Can news media publish photos of car crash victims?

The Privacy Act doesn’t apply to the collection and reporting of news and current affairs, so we aren’t able to investigate complaints about the actions of newspapers and other news media.

The news media are subject to Codes of Practice that include privacy standards. 

The publication of a photo of a person who died in a car crash taken from a publicly accessible webpage (such as Facebook) would not generally breach media privacy standards, even though it may be insensitive and against the wishes of family members and friends of the deceased but the publication of private material in a manner that would be considered highly offensive to the person affected could be a privacy breach depending on the circumstances.
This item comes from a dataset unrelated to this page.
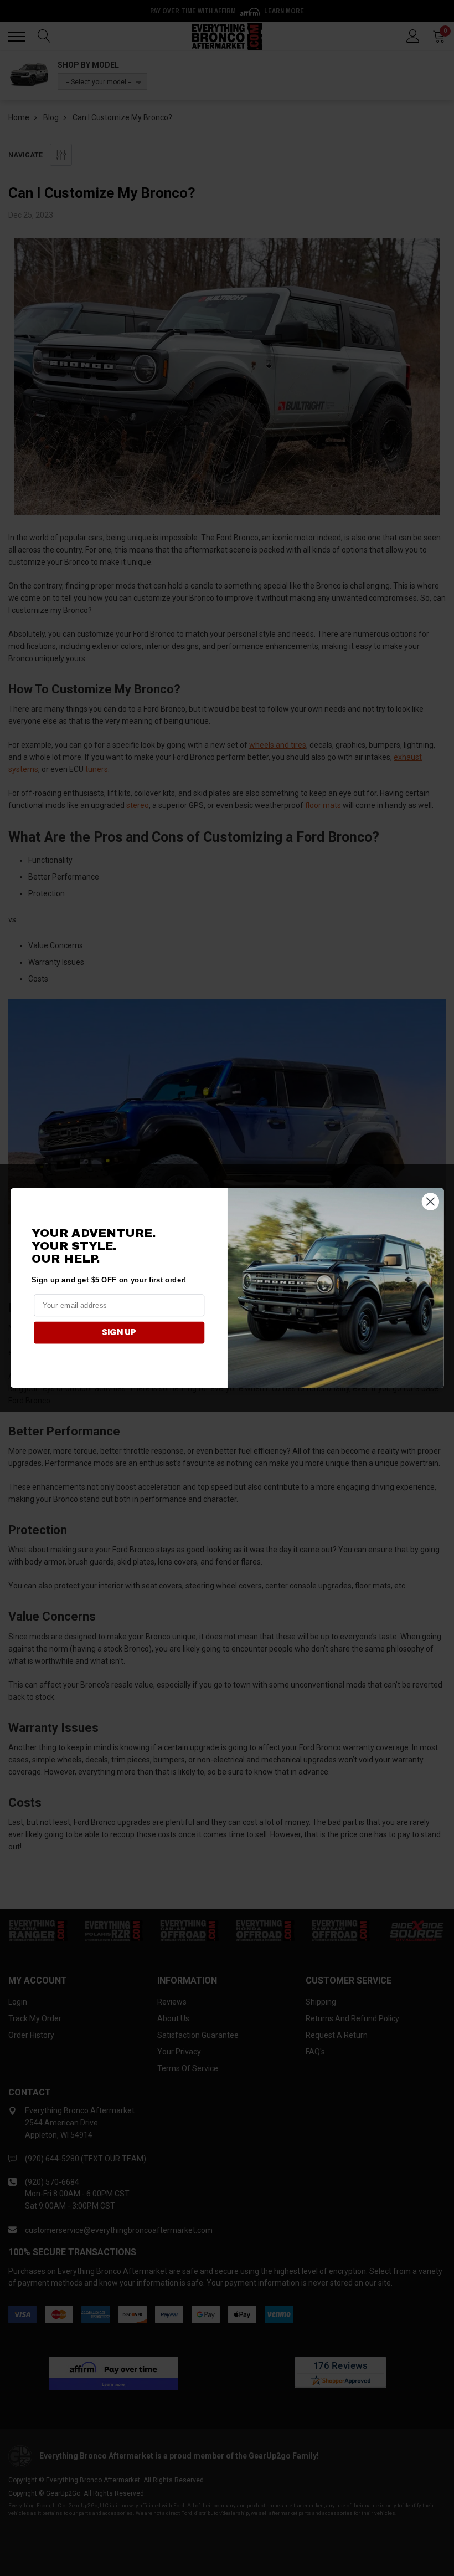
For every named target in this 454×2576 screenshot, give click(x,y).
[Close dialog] (430, 1201)
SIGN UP (119, 1332)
But the news media are subject to other privacy laws that limit publicity where a person has a reasonable expectation of privacy in the circumstances.  One couple sued news media who filmed them being extricated from a car wreck (Andrews v TVNZ, High Court, 2006) but on the facts of that case, the claim did not succeed because the filming did not show the couple “in a bad light”. 

If you want to make a complaint about the actions of the news media, the three industry bodies that regulate the news media are the Press Council (external link) , the Broadcasting Standards Authority (external link) and the Online Media Standards Authority (external link) .
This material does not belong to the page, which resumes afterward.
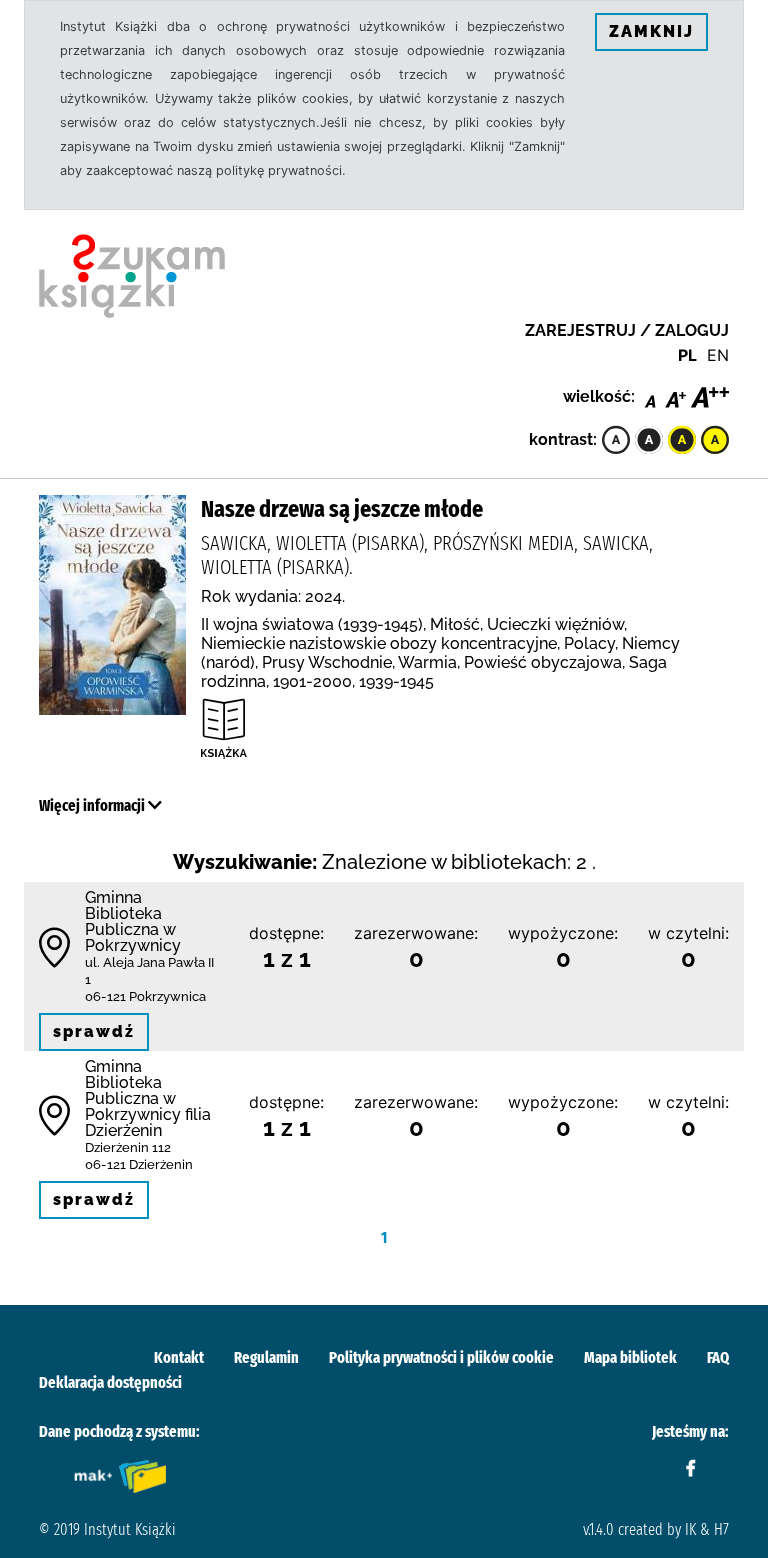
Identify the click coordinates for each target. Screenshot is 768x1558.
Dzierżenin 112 (128, 1147)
You might also want to read out blog posts on privacy and the news media.  You can find them here (external link) and here (external link) .

The Privacy Act does apply to other news gatherers, such as ‘citizen journalists’. 

While there is a Privacy Act exemption that allows personal use, that exemption does not allow personal information to be published if an ordinary person would consider it to be “highly offensive”. There is also an exception for publishing personal information that is already publicly available as long as it’s not unfair or unreasonable to do so in the circumstances.